Feeling confident at having not damaged anyone or thing the previous night, I set out to see the 65km x 35km island. Many beautiful beaches, most undeveloped, and awesome coastal views... ... But I felt the need to keep the doors locked at all times owing to the appearance of the locals....the men look like they have just escaped from the police in the ghettos of some Hollywood movie, all of them! It took me quite a few days to overcome this stereo-typed brain-washing, fortunately I did, and discovered how friendly and relaxed these people actually are (especially the oneīs with red eyes!) even if I couldn`t understand a thing they said as I found the Caribbean acent to be even heavier Tobago.
If you need to always get somewhere in a hurry, donīt come to Tobago, fortunately I am quite a bit more relaxed these days, so much so that I didn`t swear at the cars in front of me who continually wave-in other vehicles in front of them, or stop when seeing somebody on the footpath just in case they may want to cross the road! Time means nothing here. "Liming" is the term used for hanging out and chatting, and in Tobago it is a full time occupation. Whether on the street, in the supermarket or on the road stopping to "lime" through the window to the person driving the other way...reminded me of Moe actually.

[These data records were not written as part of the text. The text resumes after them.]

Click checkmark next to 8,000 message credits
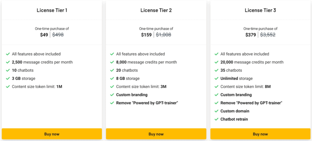The image size is (312, 141). [112, 62]
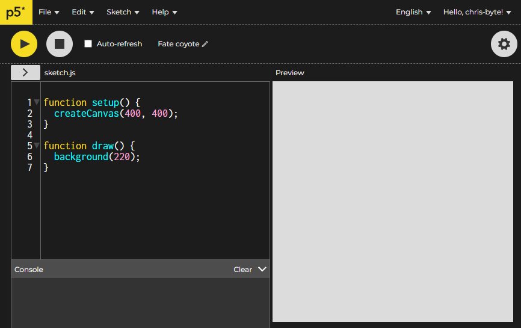Click line 4 in the code editor
The height and width of the screenshot is (328, 521).
coord(120,135)
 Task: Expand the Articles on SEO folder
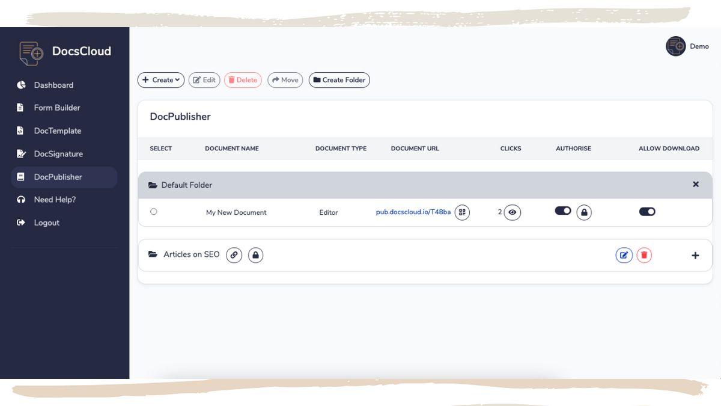coord(695,256)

I had the good fortune of being in T&T for their Independence Day. The 42 years since seperating from Britain was proudly proclaimed everywhere with red, white & black (national colours) signs, and on the radio for at least the 8 days I was in T&T. I headed into downtown Scarborough, Islandīs capital for the festivities. Making friends with some locals over a bottle of rum which they offered me, I chattered away as best I could understand them, until I learnt that a guy spoke Spanish, so we continued talking in Espaņol which was much easier for me! Despite a burst of rain, the Tobagonians put on quite a show, the fireworks were long and spectacular.
With most of the people very poor, many living in tin shacks, I thought I had again entered another country when I went for a drink at the Hilton. The entire area has manicured gardens, a PGA golf course and private estates with security entrances either side of the Hilton complex. Incredibly beautiful and right on the waterfront.
Sunsets here are mesmerizing, especially with a Stag Lager. Though I didnīt do any diving here, I saw my first live sting-rays when snorkling in the Nylon Pools. Clear warm water, white coral-sand beaches, amazingly fat women, all of them!